-- GIVEN RECORDS follows --

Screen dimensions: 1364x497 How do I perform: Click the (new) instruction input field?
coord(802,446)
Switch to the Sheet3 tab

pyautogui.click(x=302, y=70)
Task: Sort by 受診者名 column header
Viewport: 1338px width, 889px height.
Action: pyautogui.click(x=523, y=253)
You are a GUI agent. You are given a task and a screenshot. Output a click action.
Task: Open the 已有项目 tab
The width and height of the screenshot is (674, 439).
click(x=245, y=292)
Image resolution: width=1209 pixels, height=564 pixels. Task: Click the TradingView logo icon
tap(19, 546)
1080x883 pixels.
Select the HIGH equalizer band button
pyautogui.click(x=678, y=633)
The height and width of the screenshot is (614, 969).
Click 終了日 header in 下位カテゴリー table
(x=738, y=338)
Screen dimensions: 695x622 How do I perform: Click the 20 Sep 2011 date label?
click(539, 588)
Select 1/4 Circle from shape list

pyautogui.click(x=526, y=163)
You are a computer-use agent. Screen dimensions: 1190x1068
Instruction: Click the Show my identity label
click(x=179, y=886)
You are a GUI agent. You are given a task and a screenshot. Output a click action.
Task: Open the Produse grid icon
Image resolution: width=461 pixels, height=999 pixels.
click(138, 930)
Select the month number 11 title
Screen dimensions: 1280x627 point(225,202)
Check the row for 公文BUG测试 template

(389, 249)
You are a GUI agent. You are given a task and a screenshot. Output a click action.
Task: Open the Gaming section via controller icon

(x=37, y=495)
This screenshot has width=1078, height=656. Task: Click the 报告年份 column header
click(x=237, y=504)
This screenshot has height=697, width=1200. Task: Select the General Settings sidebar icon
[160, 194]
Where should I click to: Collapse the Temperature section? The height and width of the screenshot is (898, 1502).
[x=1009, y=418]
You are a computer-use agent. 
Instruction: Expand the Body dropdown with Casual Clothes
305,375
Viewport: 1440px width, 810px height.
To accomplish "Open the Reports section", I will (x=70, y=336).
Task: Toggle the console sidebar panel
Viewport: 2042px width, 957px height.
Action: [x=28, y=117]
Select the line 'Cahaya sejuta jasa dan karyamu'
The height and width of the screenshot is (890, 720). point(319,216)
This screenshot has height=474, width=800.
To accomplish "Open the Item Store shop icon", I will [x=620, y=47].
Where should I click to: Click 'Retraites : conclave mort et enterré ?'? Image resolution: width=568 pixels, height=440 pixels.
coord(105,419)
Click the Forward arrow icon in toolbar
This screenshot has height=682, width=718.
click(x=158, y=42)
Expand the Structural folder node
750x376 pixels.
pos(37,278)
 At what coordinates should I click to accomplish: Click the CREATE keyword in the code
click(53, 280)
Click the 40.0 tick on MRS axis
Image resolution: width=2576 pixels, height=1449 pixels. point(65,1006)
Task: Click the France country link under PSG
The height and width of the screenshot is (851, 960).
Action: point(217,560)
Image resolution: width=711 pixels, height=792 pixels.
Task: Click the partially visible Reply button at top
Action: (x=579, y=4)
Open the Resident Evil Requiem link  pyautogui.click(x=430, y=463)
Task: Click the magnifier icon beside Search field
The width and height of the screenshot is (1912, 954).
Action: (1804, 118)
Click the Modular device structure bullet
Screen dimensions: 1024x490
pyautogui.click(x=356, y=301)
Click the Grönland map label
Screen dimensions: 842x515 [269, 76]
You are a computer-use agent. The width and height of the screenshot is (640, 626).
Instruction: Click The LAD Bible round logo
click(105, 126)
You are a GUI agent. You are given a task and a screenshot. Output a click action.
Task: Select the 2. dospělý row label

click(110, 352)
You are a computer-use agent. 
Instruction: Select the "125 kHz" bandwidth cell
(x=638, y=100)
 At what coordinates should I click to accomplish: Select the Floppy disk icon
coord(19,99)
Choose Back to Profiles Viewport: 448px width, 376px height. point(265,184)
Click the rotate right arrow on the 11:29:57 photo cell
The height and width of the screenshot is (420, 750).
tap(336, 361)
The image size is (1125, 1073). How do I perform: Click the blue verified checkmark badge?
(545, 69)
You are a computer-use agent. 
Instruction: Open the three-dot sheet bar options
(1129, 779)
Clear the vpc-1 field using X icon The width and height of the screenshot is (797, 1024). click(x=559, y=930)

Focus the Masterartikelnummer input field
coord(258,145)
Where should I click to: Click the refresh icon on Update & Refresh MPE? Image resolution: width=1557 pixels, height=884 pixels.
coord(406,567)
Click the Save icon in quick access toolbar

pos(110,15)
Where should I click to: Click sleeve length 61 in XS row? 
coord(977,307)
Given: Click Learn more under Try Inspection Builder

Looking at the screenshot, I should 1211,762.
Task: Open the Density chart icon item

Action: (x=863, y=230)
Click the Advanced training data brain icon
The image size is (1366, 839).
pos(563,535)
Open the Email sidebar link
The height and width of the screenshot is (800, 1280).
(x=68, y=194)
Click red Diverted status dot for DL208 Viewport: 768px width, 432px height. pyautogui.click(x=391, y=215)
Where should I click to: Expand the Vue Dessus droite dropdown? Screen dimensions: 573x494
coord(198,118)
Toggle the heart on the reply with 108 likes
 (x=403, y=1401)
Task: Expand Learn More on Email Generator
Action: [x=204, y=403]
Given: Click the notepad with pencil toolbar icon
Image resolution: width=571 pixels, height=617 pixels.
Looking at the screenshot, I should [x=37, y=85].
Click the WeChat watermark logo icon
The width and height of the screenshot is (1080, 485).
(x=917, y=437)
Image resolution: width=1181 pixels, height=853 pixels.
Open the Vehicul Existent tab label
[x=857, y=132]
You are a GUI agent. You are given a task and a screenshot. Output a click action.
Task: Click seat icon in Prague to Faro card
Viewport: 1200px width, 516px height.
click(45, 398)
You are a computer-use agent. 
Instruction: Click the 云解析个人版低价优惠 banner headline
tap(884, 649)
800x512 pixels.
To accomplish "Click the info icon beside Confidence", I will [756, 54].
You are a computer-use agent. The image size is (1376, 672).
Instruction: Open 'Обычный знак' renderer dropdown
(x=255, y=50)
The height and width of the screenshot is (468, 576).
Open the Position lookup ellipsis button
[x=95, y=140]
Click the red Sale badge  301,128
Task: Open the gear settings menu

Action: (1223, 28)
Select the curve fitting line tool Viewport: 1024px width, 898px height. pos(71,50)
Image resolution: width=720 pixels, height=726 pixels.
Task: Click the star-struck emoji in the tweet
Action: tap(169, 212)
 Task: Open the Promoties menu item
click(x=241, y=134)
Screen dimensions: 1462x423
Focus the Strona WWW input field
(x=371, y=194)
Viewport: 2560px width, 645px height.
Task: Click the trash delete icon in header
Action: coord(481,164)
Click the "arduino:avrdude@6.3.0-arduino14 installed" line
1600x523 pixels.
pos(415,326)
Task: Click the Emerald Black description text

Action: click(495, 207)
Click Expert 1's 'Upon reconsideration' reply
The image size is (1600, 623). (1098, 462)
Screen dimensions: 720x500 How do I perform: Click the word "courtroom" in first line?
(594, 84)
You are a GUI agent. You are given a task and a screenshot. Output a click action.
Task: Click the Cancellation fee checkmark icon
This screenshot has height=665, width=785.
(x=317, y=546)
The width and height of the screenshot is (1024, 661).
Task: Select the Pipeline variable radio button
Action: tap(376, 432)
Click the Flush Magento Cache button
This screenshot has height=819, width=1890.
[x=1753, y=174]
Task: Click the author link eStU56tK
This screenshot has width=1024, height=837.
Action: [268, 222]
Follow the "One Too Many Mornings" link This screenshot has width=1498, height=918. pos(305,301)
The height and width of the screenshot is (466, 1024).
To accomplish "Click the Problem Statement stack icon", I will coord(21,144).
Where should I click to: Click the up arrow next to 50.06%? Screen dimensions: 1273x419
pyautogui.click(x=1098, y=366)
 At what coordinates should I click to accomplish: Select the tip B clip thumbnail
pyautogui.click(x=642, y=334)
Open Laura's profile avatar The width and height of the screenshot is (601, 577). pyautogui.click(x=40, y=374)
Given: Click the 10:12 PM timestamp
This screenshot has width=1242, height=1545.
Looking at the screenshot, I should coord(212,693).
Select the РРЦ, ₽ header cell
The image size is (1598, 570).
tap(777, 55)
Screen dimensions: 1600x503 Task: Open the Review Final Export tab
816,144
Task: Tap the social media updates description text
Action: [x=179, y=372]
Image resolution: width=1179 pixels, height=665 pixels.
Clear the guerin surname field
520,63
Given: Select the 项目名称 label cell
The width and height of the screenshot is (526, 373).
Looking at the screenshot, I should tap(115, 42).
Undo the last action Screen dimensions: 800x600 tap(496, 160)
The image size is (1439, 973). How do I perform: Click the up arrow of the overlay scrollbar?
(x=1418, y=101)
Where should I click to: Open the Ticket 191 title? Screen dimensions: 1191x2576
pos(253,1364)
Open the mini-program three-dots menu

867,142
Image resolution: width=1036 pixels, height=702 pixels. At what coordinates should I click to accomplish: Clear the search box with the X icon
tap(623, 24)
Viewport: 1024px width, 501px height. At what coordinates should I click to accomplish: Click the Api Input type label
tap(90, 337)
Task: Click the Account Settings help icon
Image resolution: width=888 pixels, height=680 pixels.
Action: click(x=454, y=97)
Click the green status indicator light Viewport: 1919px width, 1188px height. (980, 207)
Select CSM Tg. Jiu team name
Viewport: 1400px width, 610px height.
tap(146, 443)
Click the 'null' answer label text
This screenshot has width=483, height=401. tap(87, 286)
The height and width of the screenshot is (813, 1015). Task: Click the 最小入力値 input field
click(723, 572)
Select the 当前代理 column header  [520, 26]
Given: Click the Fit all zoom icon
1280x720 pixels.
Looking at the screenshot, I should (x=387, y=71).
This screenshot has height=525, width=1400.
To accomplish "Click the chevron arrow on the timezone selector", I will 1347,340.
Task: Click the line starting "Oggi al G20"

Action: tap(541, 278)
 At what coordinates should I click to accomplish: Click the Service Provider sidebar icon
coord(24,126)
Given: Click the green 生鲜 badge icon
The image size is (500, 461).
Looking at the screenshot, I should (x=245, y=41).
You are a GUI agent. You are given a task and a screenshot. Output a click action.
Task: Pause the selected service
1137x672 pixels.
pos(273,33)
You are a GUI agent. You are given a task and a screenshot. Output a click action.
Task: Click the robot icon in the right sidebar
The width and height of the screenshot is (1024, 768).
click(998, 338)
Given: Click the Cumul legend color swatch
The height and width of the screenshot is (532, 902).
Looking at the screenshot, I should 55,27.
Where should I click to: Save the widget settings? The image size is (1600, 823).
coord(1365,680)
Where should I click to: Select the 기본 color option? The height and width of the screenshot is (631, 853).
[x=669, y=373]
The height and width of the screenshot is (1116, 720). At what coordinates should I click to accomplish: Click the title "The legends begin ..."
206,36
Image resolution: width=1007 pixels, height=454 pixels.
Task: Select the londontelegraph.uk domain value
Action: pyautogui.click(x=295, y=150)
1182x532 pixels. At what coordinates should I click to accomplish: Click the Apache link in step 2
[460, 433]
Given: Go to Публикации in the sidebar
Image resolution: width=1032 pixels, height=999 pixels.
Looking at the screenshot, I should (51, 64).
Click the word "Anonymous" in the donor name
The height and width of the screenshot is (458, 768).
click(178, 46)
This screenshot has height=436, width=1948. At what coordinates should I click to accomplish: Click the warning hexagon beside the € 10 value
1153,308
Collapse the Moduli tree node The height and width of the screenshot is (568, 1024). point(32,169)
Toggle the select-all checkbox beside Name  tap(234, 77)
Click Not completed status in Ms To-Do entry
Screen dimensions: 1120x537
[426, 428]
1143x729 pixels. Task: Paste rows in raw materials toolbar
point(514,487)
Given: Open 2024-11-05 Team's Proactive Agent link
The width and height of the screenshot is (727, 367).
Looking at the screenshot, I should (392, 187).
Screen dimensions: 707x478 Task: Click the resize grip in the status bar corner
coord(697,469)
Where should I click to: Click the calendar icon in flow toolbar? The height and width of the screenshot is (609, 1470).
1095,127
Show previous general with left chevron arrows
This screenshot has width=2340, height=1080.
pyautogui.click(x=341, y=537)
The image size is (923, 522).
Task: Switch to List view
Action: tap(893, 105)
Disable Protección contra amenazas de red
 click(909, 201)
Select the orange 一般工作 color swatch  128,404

-- GIVEN RECORDS concluded --

WHAT THE TASK ASKS: Which lines above contain the word "swatch"? Copy all of them.

SOLVED EXERCISE:
Given: Click the Cumul legend color swatch
Select the orange 一般工作 color swatch  128,404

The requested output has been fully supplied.